Gemma 4 Gets Speculative Decoding That Ships

Speculative decoding has been a known technique for improving LLM inference throughput since at least 2023. The idea is simple: use a cheap draft model to predict several tokens ahead, then let the full target model verify them in parallel. If the draft tokens are accepted, you get multiple tokens for roughly the price of one target model pass. The catch is that a bad draft model wastes effort on proposals the target model rejects, and building a good draft model that generalizes is harder than it sounds.

Google released multi-token prediction drafters for the full Gemma 4 family yesterday, under the same Apache 2.0 license as Gemma 4 itself. The headline number is up to 3x throughput without degradation in output quality. That’s consistent with what good speculative decoding implementations achieve on favorable workloads.

The architecture is more interesting than the number. These drafters aren’t independent models trained separately. They share the target model’s embedding table entirely, and they build on the target model’s last-layer activations — meaning the drafter takes the target model’s own internal state as part of its input. The sequence is: target model processes context, drafter takes those final-layer activations, concatenates them with token embeddings, down-projects to its own working dimension, and predicts several tokens ahead. The target model then verifies the drafts in a single parallel pass.

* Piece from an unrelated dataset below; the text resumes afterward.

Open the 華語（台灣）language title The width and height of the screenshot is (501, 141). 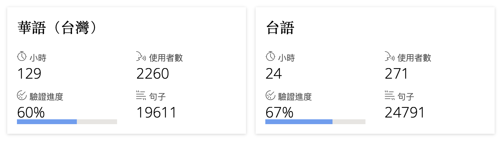(x=57, y=28)
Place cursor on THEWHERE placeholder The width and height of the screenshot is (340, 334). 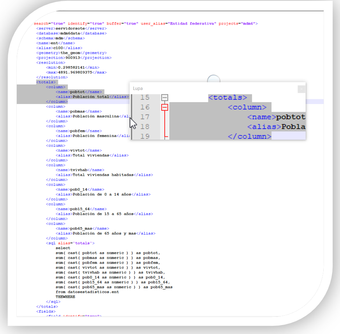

The tight coupling matters for a few reasons. Because the drafter sees the target model’s own activations, it has rich signal about what the target model is about to do next — it’s essentially getting the target model’s view of the context for free. That tends to produce better acceptance rates than a fully separate draft model that has to infer context from the token sequence alone. The cost is that this drafter only works with this specific target model; you can’t reuse it with a different Gemma 4 variant or another model family.

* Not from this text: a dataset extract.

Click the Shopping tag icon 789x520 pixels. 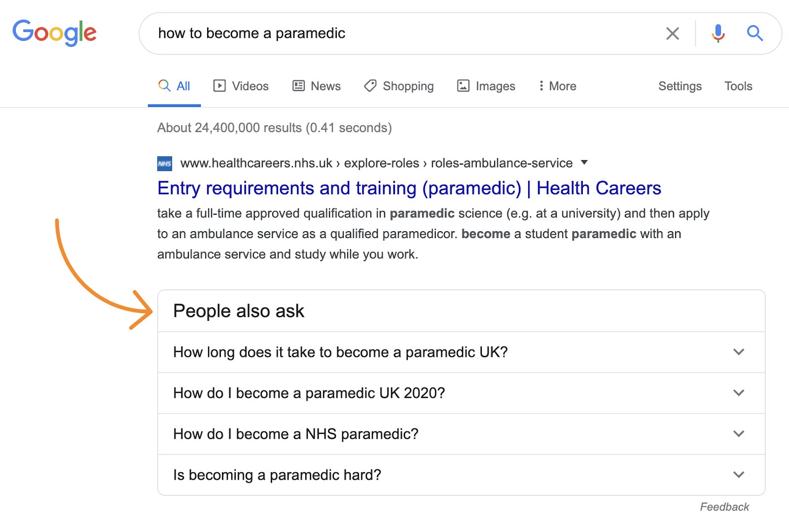pos(370,86)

For the E2B and E4B edge variants, Google added an additional optimization: a clustering technique in the embedder that groups similar tokens, restricting the drafter’s final projection to only the tokens in the selected cluster rather than scoring the full vocabulary. This reduces compute on already-constrained edge hardware.

The MoE story is more complicated. Gemma 4 26B is a mixture-of-experts model (26B total parameters, 4B active per token). The drafter for the 26B A4B exists, but the documentation hedges: because different tokens activate different experts, the MoE model’s last-layer activations are less predictable in structure than a dense model’s, and at batch size 1 on Apple Silicon specifically, the 26B A4B drafter may yield no speedup at all. Speculative decoding and MoE interact poorly in general — MoE models are fast because they compute less per token, which reduces the gap that drafting can exploit, and the routing variance makes draft quality harder to maintain across diverse inputs.

The drafters are available on Hugging Face and Kaggle and work with transformers, MLX, vLLM, SGLang, and Ollama today. The practical impact is immediate for anyone running Gemma 4 dense models locally or in self-hosted infrastructure: 2x–3x throughput means either faster responses at the same compute budget, or equivalent response speed at lower hardware requirements. For edge deployments on Apple Silicon, Google reports around 2.2x average speedup when handling concurrent requests.

What’s notable here is less the technique itself — speculative decoding has appeared in open-source inference engines for a while — and more that Google is packaging it as a first-class, model-specific artifact tied to a specific release. The drafter ships alongside the model weights, targets specific hardware profiles, and integrates directly with the major inference frameworks. That’s a distribution story as much as a research one. Optimization techniques that ship alongside the model weights at launch tend to actually get used.